Observation remains an integral part of Chemistry, as a tool of investigation and inference and this requires students to tune their hypothesis to the inferences drawn from experiments. The scientific processes carried out by the students are essentially similar to the ones followed by eminent scientists all over the world.

The Diploma Programme Chemistry Course not only includes the essential principles of the subject but also, through selection of an option, allows learners flexibility to tailor the course to meet their specific requirements.

The Course also allows students to develop traditional skills and techniques, while approaching an investigation and increases their analytical faculty. Students are also able to develop interpersonal skills and digital technology skills, which are essential in the 21st century scientific endeavour and are important life-enhancing skills.


Biology in the IB, is one of the most interesting subjects on offer. It is very unlike classical Biology,that is considered to monotonous and boring.

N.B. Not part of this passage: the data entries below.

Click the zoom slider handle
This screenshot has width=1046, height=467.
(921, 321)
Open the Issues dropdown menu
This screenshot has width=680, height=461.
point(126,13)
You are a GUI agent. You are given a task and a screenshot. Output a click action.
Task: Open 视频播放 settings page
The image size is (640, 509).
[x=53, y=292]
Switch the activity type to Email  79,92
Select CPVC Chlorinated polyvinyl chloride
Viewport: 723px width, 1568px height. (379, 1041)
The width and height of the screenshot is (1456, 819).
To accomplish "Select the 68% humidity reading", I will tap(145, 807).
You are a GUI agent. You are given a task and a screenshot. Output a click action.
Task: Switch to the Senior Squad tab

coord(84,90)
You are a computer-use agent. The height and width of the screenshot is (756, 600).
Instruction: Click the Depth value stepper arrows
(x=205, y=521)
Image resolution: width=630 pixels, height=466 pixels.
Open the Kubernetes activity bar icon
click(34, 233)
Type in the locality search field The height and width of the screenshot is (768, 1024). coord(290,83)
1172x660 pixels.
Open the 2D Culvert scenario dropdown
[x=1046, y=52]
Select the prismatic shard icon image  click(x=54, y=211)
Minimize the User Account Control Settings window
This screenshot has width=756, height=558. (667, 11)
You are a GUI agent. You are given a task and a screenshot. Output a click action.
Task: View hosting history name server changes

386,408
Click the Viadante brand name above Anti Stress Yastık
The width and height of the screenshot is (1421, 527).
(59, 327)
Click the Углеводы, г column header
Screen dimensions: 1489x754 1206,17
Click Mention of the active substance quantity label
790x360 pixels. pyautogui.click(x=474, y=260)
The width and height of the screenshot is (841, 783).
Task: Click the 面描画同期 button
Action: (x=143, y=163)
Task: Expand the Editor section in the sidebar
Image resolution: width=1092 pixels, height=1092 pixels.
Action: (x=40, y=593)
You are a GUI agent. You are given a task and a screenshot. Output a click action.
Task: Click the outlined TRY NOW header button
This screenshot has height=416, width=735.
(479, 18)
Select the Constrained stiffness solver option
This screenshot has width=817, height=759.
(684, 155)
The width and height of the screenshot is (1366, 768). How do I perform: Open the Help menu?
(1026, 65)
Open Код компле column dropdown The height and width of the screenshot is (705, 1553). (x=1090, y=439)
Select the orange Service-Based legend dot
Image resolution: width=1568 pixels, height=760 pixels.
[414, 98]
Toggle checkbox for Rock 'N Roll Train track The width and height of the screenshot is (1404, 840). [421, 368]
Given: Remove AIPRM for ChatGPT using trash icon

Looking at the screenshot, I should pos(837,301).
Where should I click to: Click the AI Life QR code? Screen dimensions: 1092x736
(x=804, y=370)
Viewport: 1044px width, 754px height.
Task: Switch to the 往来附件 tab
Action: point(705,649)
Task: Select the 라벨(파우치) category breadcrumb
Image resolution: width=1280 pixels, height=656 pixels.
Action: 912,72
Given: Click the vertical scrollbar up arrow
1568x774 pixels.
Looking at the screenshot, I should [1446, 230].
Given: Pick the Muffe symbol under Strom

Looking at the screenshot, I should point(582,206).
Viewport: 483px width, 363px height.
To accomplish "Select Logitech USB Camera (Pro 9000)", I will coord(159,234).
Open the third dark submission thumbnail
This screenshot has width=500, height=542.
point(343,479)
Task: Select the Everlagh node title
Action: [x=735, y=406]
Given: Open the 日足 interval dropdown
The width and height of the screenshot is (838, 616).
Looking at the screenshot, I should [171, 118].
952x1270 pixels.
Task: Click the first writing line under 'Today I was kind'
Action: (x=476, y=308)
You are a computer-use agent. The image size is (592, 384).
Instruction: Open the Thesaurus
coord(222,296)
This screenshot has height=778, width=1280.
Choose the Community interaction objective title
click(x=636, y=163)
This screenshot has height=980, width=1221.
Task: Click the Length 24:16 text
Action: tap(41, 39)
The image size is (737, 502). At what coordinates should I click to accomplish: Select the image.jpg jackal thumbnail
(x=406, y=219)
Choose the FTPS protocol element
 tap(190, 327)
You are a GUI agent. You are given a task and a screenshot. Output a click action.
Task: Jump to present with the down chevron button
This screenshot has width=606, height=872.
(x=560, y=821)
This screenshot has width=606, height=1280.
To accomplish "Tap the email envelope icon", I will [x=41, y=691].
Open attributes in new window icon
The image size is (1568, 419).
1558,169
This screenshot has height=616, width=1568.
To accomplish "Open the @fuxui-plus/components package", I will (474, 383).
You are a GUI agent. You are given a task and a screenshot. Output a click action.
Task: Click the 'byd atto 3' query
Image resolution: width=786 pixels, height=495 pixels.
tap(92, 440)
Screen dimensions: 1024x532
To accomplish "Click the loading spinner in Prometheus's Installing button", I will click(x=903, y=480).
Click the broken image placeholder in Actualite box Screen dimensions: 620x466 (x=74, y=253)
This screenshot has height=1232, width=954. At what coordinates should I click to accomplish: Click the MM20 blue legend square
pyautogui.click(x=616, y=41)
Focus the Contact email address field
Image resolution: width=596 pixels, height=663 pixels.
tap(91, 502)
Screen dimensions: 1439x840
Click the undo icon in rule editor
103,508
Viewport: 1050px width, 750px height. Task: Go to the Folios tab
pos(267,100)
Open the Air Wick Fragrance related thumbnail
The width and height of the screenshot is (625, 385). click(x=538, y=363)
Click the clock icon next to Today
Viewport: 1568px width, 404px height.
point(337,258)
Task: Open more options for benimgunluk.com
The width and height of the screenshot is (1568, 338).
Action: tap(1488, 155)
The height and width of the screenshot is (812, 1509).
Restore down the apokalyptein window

The IB Biology curriculum includes Molecular Biology, Genetics and Genetic Engineering. It provides insight into the most advanced and latest developments in the field of Biology, such as cloning, genetic engineering and DNA fingerprinting.

Apart from the academic focus, the curriculum also has scope to discuss the ethical arguments in favour of or against these processes.

The subject is offered at both SL and HL, depending upon the interest and requirements of the individual student. Moreover, the Biology syllabus allows the student to attempt the SAT 2 subject test as there is a lot of overlap in the two.

The curriculum motivates the student to pursue higher studies in Biology, including Medicine, Biochemistry, Biotechnology and even Psychology.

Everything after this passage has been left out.